Madison Carriage Cove Activities Director Emily Spencer collected the names of residents who were interested and put out a Facebook call asking people to write them, the Post Register reported.
Spencer said five residents had signed up for the program in late August, including 63-year-old Loretta Byington, who moved into the nursing home last summer after a bout of falls that left her in the hospital for a prolonged period of time.
Byington said she has not been able to see all of her adult children because of safety restrictions intended to limit the spread of COVID-19, even though they live near the eastern Idaho facility, about 30 miles (48 kilometers) north of Idaho Falls.
For most people, the new coronavirus causes mild or moderate symptoms, such as fever and cough that clear up in two to three weeks. For some - especially older adults and people with existing health problems - it can cause more severe illness, including pneumonia, and death.
“It’s very hard mentally to be in our room, all the time, 23 hours a day,” she said, adding that the letters from her seven pen pals have helped and made her hopeful.
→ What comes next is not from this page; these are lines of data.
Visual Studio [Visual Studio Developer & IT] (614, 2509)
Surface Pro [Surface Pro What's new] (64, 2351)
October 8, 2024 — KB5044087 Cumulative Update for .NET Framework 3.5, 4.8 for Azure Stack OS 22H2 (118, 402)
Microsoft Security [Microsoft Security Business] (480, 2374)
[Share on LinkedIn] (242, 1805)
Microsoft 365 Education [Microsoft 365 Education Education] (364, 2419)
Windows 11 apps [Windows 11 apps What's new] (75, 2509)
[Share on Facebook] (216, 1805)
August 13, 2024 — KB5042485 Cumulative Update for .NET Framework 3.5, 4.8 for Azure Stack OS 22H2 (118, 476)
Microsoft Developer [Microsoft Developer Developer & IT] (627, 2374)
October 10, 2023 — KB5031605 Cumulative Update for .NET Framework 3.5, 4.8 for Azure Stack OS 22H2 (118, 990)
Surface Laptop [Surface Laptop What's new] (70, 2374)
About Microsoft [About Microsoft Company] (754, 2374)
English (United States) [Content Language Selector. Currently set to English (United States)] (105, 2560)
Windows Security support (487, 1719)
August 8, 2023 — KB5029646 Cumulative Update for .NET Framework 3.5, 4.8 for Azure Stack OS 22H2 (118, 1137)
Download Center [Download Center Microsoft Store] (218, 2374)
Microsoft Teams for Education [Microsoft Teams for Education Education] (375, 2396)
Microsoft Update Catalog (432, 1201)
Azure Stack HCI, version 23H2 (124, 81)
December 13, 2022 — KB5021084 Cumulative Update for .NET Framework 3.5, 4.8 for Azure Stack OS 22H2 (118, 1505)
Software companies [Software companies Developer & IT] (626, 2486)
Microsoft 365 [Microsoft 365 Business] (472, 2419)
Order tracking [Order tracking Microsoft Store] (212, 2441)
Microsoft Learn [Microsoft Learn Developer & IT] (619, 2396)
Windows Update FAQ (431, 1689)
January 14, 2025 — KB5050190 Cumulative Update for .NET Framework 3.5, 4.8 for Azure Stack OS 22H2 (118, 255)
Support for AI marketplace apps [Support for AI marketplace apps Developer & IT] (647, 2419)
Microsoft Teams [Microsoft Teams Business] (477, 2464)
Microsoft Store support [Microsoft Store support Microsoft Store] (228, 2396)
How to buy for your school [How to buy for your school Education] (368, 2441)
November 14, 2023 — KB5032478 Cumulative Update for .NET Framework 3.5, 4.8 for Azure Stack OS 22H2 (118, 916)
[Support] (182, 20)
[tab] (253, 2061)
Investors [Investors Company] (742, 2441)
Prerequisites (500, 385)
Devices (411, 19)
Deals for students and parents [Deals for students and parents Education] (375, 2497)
Ombudsman Tera Fellows, who spends her days talking to people, has said the program has spread across the region and she has started her own as well. Fellows is paid by the state to investigate complaints from patients or residents in long-term care facilities in eastern Idaho.
Four of the 36 long-term care facilities across nine eastern Idaho counties that Fellows works in are involved in the pen pal program.
“It’s still in the early stages,” Fellows said. “I can’t wait one day to be visiting the patients and ask them face to face if they’re still getting letters.”